> _EXERCISE AIM_: Reproduce the data from the line containing "Click green down" through the end of the data, inclusive, shifting every x and y coordinate in the answers by -78.

> _RECORDS PROVIDED_:
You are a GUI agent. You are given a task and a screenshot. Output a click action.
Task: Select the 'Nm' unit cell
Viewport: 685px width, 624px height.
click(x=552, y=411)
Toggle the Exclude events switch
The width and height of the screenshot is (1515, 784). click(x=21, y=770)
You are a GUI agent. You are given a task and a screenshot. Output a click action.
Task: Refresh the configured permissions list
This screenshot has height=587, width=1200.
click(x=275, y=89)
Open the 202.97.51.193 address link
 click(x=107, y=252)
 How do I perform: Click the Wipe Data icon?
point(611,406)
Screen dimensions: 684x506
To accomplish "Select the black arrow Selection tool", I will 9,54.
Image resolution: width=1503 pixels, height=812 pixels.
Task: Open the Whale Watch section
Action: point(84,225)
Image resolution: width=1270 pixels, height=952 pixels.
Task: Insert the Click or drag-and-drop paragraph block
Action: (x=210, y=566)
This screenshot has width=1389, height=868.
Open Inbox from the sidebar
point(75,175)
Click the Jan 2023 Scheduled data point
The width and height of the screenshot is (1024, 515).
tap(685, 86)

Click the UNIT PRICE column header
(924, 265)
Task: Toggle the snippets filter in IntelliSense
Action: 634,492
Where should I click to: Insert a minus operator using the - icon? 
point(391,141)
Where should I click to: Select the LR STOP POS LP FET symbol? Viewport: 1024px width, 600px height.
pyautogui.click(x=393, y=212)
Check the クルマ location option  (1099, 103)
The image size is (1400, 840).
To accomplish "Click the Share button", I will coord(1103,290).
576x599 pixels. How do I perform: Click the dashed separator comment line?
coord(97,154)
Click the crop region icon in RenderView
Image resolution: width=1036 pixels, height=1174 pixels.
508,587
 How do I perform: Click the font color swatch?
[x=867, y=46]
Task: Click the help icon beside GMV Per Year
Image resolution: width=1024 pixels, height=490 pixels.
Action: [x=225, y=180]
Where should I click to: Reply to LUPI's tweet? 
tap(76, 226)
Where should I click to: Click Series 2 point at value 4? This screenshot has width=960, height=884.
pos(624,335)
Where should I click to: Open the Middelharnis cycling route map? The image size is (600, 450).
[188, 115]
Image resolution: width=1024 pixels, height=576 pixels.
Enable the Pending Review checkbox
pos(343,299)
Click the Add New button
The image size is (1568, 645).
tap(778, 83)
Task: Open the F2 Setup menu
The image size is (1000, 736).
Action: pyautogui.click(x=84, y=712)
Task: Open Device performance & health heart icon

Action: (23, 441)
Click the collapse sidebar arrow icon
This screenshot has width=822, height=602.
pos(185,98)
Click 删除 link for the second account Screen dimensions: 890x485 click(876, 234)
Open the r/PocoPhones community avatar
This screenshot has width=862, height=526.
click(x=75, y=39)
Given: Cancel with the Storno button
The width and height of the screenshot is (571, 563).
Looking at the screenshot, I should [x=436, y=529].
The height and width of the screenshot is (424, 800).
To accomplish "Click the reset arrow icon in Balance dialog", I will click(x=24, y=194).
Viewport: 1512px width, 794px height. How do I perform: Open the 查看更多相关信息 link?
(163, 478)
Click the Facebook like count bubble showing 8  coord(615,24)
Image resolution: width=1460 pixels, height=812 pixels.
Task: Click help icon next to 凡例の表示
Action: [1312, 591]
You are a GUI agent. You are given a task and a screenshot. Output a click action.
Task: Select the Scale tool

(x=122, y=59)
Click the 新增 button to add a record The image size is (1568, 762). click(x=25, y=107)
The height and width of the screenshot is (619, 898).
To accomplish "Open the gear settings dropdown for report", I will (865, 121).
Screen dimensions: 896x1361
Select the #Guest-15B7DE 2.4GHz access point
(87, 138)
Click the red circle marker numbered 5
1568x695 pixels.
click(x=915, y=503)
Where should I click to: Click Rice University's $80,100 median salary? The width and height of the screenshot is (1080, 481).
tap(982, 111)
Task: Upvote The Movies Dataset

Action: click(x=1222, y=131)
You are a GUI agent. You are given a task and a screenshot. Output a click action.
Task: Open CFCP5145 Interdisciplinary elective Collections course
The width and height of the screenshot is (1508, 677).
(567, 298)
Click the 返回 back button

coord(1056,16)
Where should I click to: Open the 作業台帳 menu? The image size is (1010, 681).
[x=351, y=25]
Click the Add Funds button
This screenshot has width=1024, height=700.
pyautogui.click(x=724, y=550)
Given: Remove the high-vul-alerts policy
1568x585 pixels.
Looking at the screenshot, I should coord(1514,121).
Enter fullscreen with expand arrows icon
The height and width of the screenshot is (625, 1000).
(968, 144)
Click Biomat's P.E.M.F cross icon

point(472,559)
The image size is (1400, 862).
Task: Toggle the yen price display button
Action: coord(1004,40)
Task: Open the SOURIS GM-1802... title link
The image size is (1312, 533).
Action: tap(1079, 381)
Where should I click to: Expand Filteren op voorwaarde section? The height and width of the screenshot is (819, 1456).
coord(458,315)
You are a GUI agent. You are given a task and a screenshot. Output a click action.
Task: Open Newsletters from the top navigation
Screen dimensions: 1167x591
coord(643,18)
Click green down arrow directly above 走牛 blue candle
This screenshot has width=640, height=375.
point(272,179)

> _RESULT_:
Click green down arrow directly above 走牛 blue candle
This screenshot has width=640, height=375.
point(194,101)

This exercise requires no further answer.